STUDY TEXT
▬▬▬▬▬▬▬▬▬▬
Conference looks at history of alcohol and drug use
History often teaches lessons that help us understand the present and think about the future. Lessons about alcohol and drug use will be discussed, dissected and debated when the University hosts “Borders, Boundaries and Contexts: Defining Spaces in the History of Alcohol and Drugs” June 18-21.
The conference is the eighth biennial meeting of the Alcohol and Drugs History Society, an international society of scholars working in the field of alcohol and drugs history. BGSU is hosting the event in part because Dr. Scott Martin, chair of the history department, is president and conference program chair.
The conference will present the research of scholars from 16 states and 15 countries across North America, Asia, Africa and Europe. Participants will seek to break down barriers in the historical study of drugs and alcohol, and encourage transnational approaches and methodologies that transcend the singular focus of alcohol or drugs.
Topics include national Prohibition in the U.S.; drugs in North American borderlands; the evolution of concepts of addiction, alcohol and drugs policy in colonial contexts; and the national and international histories of regulating alcohol, coca, opium and psychedelic drugs.
The opening session on June 18 will discuss “The Heroin/Opioid Epidemic in Northwest Ohio.” The panel discussion, from 7-9 p.m. in 201A Bowen-Thompson Student Union on BGSU’s campus, is free and open to the public. Panel participants include Dr. Andrew Kolodny, chief medical officer for Phoenix House Foundation in New York and executive director of Physicians for Responsible Opioid Prescription; Dr. Caroline Acker of Carnegie Mellon University; Keith Burris, Toledo Blade columnist; and Sheriff John Tharp of the Lucas County Sheriff’s Office. Amy O’Grady, director of Criminal Justice Initiatives for the Ohio Attorney General’s Office, will present opening remarks.
▬▬▬▬▬▬▬▬▬▬
INFORMATION SUPPLIED

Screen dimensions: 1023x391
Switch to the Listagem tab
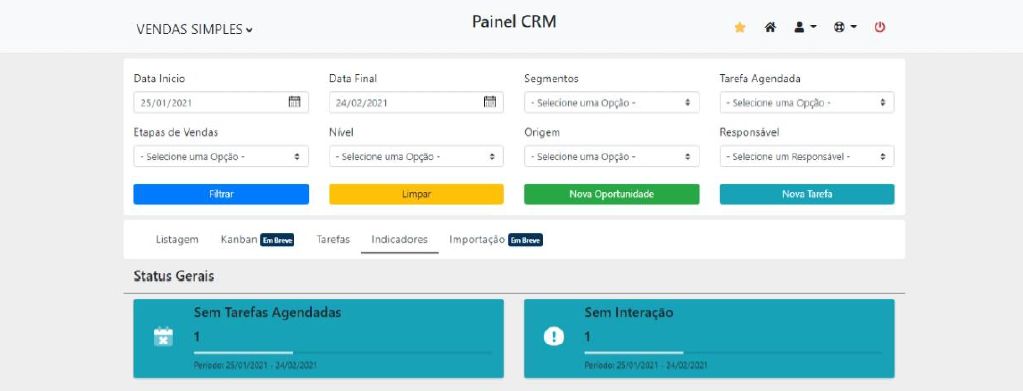coord(177,240)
▬▬▬▬▬▬▬▬▬▬
TASKS FOR THIS EXERCISE
- a) Please list the panel participants named in the conference article for the opening session on the heroin/opioid epidemic.
- b) Write out the conference article's wording between "Conference looks at" and "conference program chair.", inclusive.

RESPONSES BY ITEM NUMBER
- a)
Dr. Andrew Kolodny
Dr. Caroline Acker
Keith Burris
Sheriff John Tharp

- b)
Conference looks at history of alcohol and drug use
History often teaches lessons that help us understand the present and think about the future. Lessons about alcohol and drug use will be discussed, dissected and debated when the University hosts “Borders, Boundaries and Contexts: Defining Spaces in the History of Alcohol and Drugs” June 18-21.
The conference is the eighth biennial meeting of the Alcohol and Drugs History Society, an international society of scholars working in the field of alcohol and drugs history. BGSU is hosting the event in part because Dr. Scott Martin, chair of the history department, is president and conference program chair.